The letters D-F-A can mean very different things in different industries. It could be a lovely group of hard working people who provide a staple of life, The Dairy Farmers of America.
Those letters could make your head spin if they refer to the abstract mathematical concept called Deterministic Finite Automaton. Apparently it is often implemented in hardware and software.
Or, if you are a baseball player, those letters when strung together will make you sad. They stand for designated for assignment. Basically you have been cut and just hope another team is interested in you. If not, then you are often sent back to the minor leagues.
Such was the case with Adolis Garcia. He was DFA’d twice! Surprising for a guy who was a rising star on the Cuban National Team. He defected in 2016 and landed in St. Louis. In 21 games for the Cards he hit just .118. So on Dec. 18, 2019 he was designated for assignment.
Just three days later he was traded
to your Texas Rangers for cash considerations. The Cardinals got something in exchange for him, and the Rangers got a player they hoped would live up to the potential he had shown on the Cuban National Team.

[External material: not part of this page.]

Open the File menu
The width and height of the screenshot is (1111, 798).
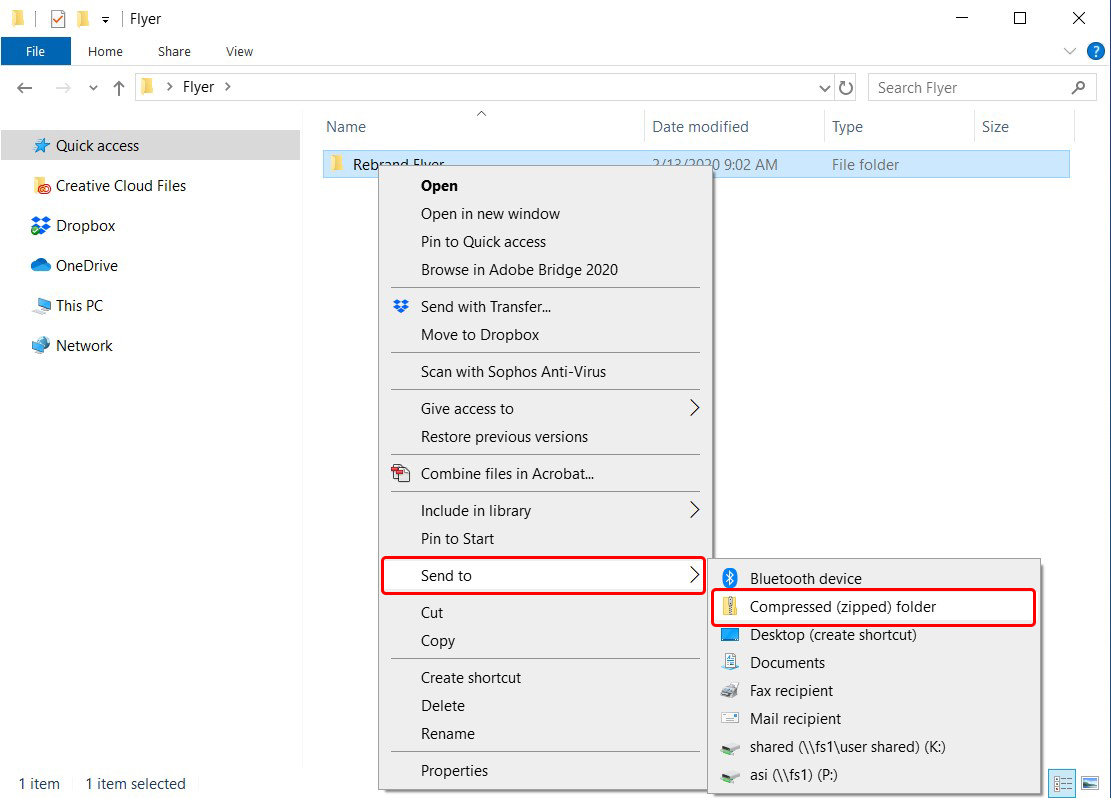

A month later he was at a mini-camp with the Rangers, and he was hitting lasers all over the yard. Manager Chris Woodward was impressed with what he saw and heard. As with some of the great hitters, the ball sounded different coming off his bat. “I haven’t seen him play a lot, but I have been impressed with what I have seen here.” Woody said after the mini camp.
Then the 2020 season happened. Perhaps he got lost in the shuffle of the pandemic and a shortened season and an alternate training site, but Garcia got only seven big league plate appearances last year. And in January of this year he was DFA’d by the Rangers. They could not work out a trade, so he accepted a minor league assignment and just kept working toward his dream.

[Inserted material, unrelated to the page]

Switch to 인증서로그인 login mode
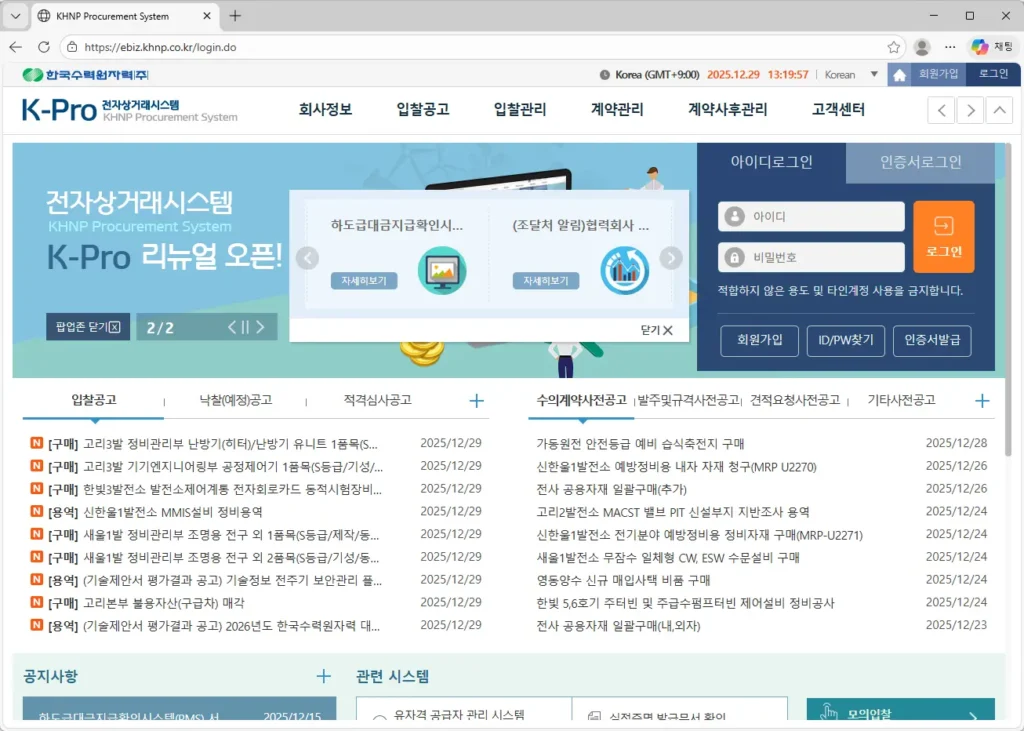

“He never sulked, never pouted,” marveled Woody.
Then he came to spring training and turned heads. Woody remembers telling bench coach Don Wakamatsu, “He looks like a superstar. He is built like a superstar. He’s playing like a superstar. Maybe it’s just an opportunity this kid needs. We might be onto something.” Still, at the end of spring training he got bad news. He was not DFA’d, but he was to start his season at the alternate sight and then in the minor leagues.
When Ronald Guzman got hurt the door opened for Garcia. He did not just walk through the door, he busted the door off its hinges. Perhaps he was just following in the footsteps of one of his best friends. You see, his roommate in the Cardinals organization was fellow Cuban Randy Arozarena. After Arozarena was traded from the Cardinals to the Rays, all he did was set the MLB record for home runs in a single postseason with 10. “I was surprised when he was traded away,” Garcia told MLB Network. “But I was motivated to have the same kind of success that he had.”

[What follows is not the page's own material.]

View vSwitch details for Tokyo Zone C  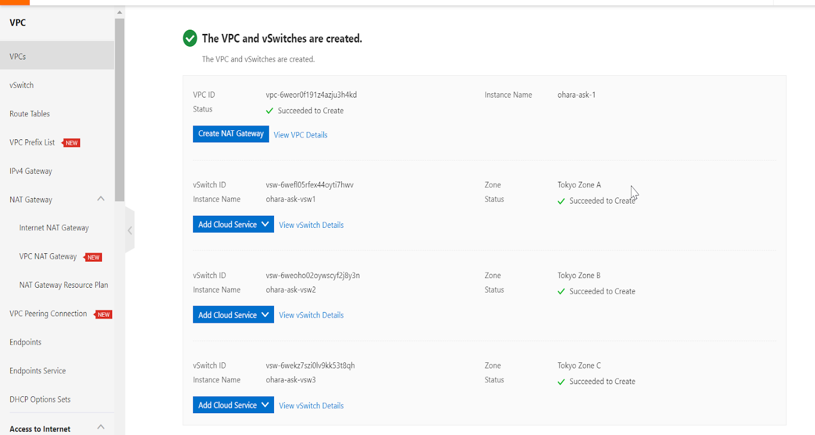point(311,406)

Garcia’s first couple of weeks were downright mythological. I cannot swear that he didn’t grab a piece of wood from that broken door frame, fashion a bat out of it and use said bat to assault major league pitching. During his first two weeks in the big leagues Garcia hit three go-ahead home runs, he robbed Shohei Ohtani of a home run and used his cannon of a right arm to gun down a would-be go-ahead run at the plate.
He has done it all with a confidence and a swagger that has captured the attention of Major League Baseball. He flips his bat, he celebrates while he rounds the bases and he shares all of that emotion with his teammates. This may break some of the unwritten rules of baseball, but Garcia is not concerned.
“I am Cuban,” Adolis told my colleague Emily Jones. “Most Cubans are very emotional. I know I have a swagger. I just love the game of baseball, and the game brings that out of me.”
Even his “old school” manager agrees. “It’s a different style of game,” Woody said. “In different cultures that is celebrated. He’s not trying to show anybody up. He’s not trying to disrespect anybody. He is excited to hit a home run in the Major Leagues and give his team a chance to win. I’m all about that, man.”
Garcia will have ups and downs throughout the season. But by the end of the year there may be a three-letter acronym associated with his name again.
Not DFA, rather, ROY. That is, Rookie of the Year.